That’s according to a new report by Business Insider, which was published this week. The story alleges that Apple is making a behind-the-scenes push to move apps away from a one-time fee business model to one that relies on recurring in-app subscriptions.

At the meeting, which was held in a loft in New York City’s Tribeca district, an Apple representative told the convention of developers that they’d eventually “hit a cap” if they relied purely on one-time purchases.

An Apple representative reportedly said that paid apps only make up about 15 percent of total app sales in the App Store, according to an anonymous source cited by Business Insider.
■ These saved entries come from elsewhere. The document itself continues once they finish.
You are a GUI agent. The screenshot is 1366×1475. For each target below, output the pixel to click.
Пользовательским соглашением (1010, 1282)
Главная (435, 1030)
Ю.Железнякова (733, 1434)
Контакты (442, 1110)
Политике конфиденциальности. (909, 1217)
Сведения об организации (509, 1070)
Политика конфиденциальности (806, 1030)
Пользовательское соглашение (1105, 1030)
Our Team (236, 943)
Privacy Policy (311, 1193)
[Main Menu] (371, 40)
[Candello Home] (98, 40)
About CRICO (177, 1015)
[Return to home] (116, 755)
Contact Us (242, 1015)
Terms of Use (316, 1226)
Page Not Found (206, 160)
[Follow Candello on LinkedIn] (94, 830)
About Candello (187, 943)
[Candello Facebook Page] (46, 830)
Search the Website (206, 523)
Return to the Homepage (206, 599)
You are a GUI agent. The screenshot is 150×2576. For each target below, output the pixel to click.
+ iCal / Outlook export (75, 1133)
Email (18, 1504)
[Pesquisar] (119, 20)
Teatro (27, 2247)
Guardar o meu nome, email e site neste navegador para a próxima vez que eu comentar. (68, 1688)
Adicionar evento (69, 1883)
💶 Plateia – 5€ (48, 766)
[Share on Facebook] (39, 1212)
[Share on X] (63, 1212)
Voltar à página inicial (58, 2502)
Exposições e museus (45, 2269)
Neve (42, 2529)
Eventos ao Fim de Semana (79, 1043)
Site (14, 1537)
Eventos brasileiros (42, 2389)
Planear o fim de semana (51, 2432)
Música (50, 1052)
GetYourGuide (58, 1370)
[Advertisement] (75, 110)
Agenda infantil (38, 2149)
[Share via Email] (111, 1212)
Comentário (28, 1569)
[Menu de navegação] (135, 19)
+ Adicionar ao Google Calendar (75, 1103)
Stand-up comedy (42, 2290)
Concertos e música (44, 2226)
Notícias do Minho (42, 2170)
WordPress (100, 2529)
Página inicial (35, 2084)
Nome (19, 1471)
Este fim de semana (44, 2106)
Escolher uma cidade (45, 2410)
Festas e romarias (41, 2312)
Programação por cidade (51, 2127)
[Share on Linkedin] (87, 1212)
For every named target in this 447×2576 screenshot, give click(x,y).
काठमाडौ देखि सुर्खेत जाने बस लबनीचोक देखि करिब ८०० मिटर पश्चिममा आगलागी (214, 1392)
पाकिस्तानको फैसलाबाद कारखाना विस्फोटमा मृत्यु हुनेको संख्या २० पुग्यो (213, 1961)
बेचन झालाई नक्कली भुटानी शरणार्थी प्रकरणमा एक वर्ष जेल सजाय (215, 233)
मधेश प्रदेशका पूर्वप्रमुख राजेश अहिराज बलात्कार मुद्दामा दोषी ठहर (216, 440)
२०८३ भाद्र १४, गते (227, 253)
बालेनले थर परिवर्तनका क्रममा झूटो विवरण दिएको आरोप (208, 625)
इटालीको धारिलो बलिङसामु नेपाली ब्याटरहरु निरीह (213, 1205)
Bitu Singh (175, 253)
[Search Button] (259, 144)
That percentage is also on the decline.

The ultimate goal is apparently to create a “sustainable” business model for developers, rather than having them rely on one-time purchases or monetization through advertising.

Apple, of course, would retain its 30 percent cut of this revenue. Though Business Insider notes that if a customer subscribes for more than a year, that cut would drop to 15 percent. Presumably incentivizing app developers to keep customers long-term.

The Cupertino tech giant also suggested that developers work to turn existing “free” users into “high-value customers” by offering multiple subscription tiers.

Since it launched, the App Store has grown to become one of the world’s most notable technology success stories. It helped foster the birth of the app economy, and by most metrics, it eclipses the annual revenue of its rivals.

Because of that influence, it isn’t hard to see how a shift to subscription-based apps could cause a paradigm shift in the wider software and technology industries.

Business Insider writes that “Apple is quietly building one of the biggest subscription businesses in the world — something that’s core to the company as iPhone sale growth slows.”

That shift toward Services and other non-hardware products is evident in market analysis, too. Back in March, Morgan Stanley analyst Katy Huberty said that Services was set to overtake the iPhone as the company’s most important driver of revenue growth within five years.

Similarly, Apple CEO Tim Cook announced during the firm’s earnings call last month that paid subscribers through the App Store had grown more than 60 percent to surpass 300 million.

That includes first-party services like Apple Music but is mostly made up of third-party platforms and subscriptions. But with the aforementioned 30 (or 15) percent cut, a subscription-based app model isn’t just good for developers. It’s good for Apple, too.

“Apple wants its services, supported by the App Store, to be a Fortune 50 business by 2020, or about $55 billion per year in revenue,” Business Insider wrote.